Pierre Beaudry regrette de ne plus pouvoir avoir accès aux locaux de répétition de son orchestre, où il se rendait souvent très tôt le matin, mais il dispose d’amplement d’espace dans sa maison pour répéter comme il veut. Et encore peaufiner son jeu.

Avec la maturité — il est à l’OSM depuis presque 40 ans —, ce n’est plus la technique qui le préoccupe, mais l’émotion qu’il peut transmettre. « Le but n’est pas d’impressionner, mais d’émouvoir, dit-il. On cherche à atteindre la profondeur d’âme des gens en exprimant la nôtre. C’est ça qu’ils ressentent lorsqu’ils nous écoutent. »

Pierre Beaudry n’aime pas arrêter de répéter, car il veut se maintenir « en forme musicalement ». Elvira Misbakhova non plus. « Je sais que si j’arrête, ça va me prendre beaucoup de temps pour reprendre la forme que j’avais, dit-elle. Alors je préfère pratiquer. Mais c’est ma vie. Si je ne pratique pas, ça me manque beaucoup. »

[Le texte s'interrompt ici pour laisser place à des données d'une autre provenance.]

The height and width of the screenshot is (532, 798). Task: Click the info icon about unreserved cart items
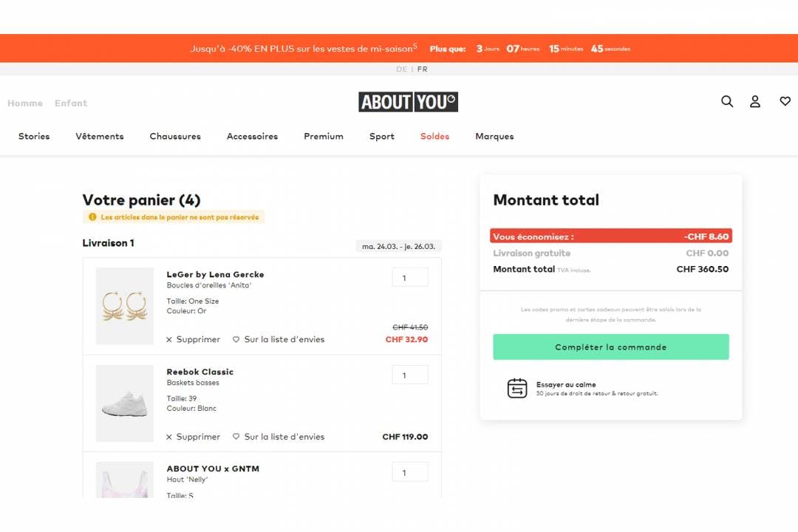92,216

Une pause s’avère toutefois nécessaire aux yeux de Simon Bourget, qui s’accorde en général des vacances en août. Jocelyne Roy aussi croit qu’il est nécessaire de s’arrêter à l’occasion. « On se connaît comme musicien, fait-elle aussi valoir. On sait quels exercices faire pour retrouver la forme. »

Enseigner la musique à distance

Aux inquiétudes qui jaillissent dans la tête de tous les musiciens d’orchestre — va-t-on pouvoir jouer comme avant ? Comment jouer en distanciation physique ? — s’en ajoute une autre pour la flûtiste Jocelyne Roy, de l’OM, et la harpiste Jennifer Schwartz, de l’OSM : comment enseigner la musique à distance ?

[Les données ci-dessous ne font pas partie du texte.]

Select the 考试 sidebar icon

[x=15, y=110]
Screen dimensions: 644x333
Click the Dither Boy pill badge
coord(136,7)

La fin du trimestre a été plus rock’n’roll que d’ordinaire pour les deux musiciennes, respectivement liées à l’Université de Montréal et à McGill. « J’étais très déçue de devoir enseigner à distance, admet Jennifer Schwartz. Juste d’avoir l’image complète d’une harpe à l’écran, c’est un gros défi. Avoir une bonne image de la personne à la harpe avec ses deux mains et sa technique, c’est très difficile. »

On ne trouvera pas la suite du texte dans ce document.